Firstly, You will probably need a goal setting system of some type.
This could be a paper-based system that records your goals such as:
- why you want to achieve them
- documented steps towards achieving them
- dates for final achievement
- perhaps an image that can help you visualize the end goal
- barriers identified and solutions to overcoming those barriers
- some form of accountability to ensure that you achieve what you planned
For many years I used a paper-based system by SMI International but there are now some better career development software programs and goal setting software applications that are probably more efficient and a little more sophisticated than a paper-based system.
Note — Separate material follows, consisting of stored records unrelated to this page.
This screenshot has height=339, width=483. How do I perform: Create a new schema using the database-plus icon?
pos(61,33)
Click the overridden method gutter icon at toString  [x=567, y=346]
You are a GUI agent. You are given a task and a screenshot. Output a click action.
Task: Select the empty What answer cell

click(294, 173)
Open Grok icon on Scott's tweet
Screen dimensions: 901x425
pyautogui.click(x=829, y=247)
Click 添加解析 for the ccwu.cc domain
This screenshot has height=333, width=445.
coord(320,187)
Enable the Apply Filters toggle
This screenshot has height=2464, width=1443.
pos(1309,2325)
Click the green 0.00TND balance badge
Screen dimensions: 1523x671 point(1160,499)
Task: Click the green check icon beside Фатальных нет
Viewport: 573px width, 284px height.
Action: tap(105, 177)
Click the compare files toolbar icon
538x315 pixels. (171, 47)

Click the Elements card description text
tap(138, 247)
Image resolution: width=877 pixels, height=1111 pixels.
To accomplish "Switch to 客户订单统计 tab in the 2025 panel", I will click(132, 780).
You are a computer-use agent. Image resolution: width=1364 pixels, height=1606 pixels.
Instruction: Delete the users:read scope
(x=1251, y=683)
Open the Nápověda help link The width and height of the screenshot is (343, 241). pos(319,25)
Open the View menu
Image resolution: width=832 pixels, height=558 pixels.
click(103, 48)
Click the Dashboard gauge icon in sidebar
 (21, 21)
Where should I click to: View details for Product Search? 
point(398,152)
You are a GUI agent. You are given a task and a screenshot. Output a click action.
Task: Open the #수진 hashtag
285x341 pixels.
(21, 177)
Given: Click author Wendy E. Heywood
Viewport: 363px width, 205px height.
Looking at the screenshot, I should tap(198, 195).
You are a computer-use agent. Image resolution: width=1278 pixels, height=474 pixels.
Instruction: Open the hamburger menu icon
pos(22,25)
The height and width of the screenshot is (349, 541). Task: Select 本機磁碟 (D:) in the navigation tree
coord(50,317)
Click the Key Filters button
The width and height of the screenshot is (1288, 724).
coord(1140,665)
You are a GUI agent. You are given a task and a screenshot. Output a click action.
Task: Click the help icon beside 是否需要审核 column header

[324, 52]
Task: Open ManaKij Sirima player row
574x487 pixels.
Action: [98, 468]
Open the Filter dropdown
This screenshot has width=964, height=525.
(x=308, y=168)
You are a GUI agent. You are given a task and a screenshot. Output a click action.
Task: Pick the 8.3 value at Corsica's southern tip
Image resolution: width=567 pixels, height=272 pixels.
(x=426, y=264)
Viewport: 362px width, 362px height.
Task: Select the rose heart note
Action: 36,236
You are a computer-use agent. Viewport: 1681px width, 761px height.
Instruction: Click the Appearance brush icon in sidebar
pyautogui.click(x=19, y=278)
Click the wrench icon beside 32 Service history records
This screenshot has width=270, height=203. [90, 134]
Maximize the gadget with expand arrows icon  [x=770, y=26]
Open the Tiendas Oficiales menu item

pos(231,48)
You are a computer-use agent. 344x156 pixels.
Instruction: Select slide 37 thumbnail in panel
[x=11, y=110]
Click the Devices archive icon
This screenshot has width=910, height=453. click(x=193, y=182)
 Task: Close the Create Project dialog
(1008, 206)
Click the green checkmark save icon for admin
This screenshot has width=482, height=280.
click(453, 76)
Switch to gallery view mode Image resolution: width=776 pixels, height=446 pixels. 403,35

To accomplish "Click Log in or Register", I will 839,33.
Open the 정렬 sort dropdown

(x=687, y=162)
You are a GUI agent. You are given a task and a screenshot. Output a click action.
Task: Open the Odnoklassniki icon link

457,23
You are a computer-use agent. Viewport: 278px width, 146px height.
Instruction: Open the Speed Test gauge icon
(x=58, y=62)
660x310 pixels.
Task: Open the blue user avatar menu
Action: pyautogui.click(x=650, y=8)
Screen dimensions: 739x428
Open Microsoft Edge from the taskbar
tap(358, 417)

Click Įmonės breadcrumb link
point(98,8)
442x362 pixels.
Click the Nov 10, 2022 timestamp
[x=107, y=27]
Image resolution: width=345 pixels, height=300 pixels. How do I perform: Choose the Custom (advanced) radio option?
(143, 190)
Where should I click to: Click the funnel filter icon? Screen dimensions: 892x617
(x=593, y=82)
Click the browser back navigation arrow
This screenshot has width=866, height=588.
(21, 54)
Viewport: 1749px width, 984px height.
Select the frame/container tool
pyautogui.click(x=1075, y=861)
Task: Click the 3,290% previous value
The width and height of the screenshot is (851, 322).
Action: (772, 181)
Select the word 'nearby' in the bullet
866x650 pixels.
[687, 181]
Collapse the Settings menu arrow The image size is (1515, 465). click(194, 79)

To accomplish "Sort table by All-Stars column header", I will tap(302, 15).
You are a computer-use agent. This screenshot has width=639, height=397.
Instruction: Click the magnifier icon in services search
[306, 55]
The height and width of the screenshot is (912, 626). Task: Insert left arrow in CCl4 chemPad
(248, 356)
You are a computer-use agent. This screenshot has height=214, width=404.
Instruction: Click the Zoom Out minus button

One that I like is called Single-Step
It has an impressive range of tools and covers every aspect of goal setting that you are likely to want.
They offer a free trial for the first 20 times you use it.
If you don’t already have a good goal setting system, I recommend you try it.
In your five year career development plan, remember also to be open to planned happenstance.
Planned happenstance is a career development theory about allowing into your career plans a provision for the pleasantly unexpected.
Many great doors of opportunity can open for you that are not expected and cannot be foreseen. Be on the lookout for them while working on your five year career development plan. You need to leave the option open to embrace such opportunities if they arise.
Becoming The Best You Can
I would also encourage you to include becoming one of the best in your field as part of your career development plans.
Find ways of deepening your expertise and narrowing your niche in the industry you are in.
Not only will this be more fulfilling as you become closely aligned to your inborn job skills but as Thomas Stanley and William Danko point out in their excellent book, The Millionaire Next Door, you will make more money.
If you are in touch with your unique inborn job skills, being the best at what you do is not about endlessly striving towards your goal, but it is rather a by-product of your natural motivated abilities effortlessly at work.
In fact that’s a good indication that you are working in your area of natural giftedness, when everything happens relatively easy and work becomes pleasurable.